▶ ACTIVITY
Restate verbatim the span of lines below between the line with "Select the 정보전산 filter with document icon" and the line with "Screen dimensions: 1225x980", including those two lines, and only that span.

▶ SUPPLIED RECORDS
[Start of section]
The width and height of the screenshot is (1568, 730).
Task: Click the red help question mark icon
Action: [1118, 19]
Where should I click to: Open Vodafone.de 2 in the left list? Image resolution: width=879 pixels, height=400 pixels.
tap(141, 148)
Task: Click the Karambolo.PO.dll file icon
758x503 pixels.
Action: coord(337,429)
[End of section]
[Start of section]
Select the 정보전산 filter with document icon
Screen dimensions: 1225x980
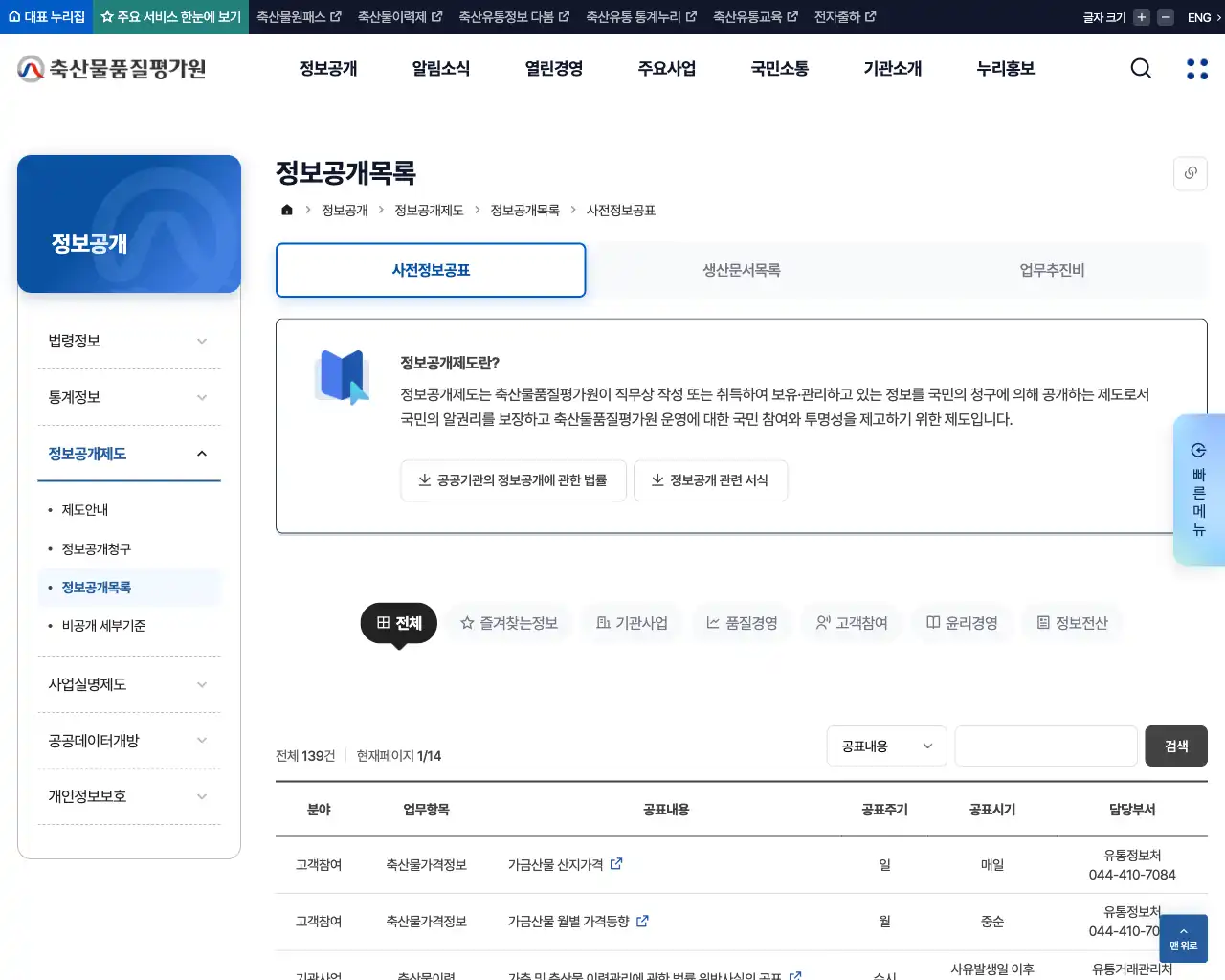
[End of section]
[Start of section]
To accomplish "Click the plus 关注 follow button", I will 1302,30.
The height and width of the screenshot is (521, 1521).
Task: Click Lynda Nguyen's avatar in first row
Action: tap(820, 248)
[End of section]
▶ ANSWER TO THIS PROBLEM
Select the 정보전산 filter with document icon
Screen dimensions: 1225x980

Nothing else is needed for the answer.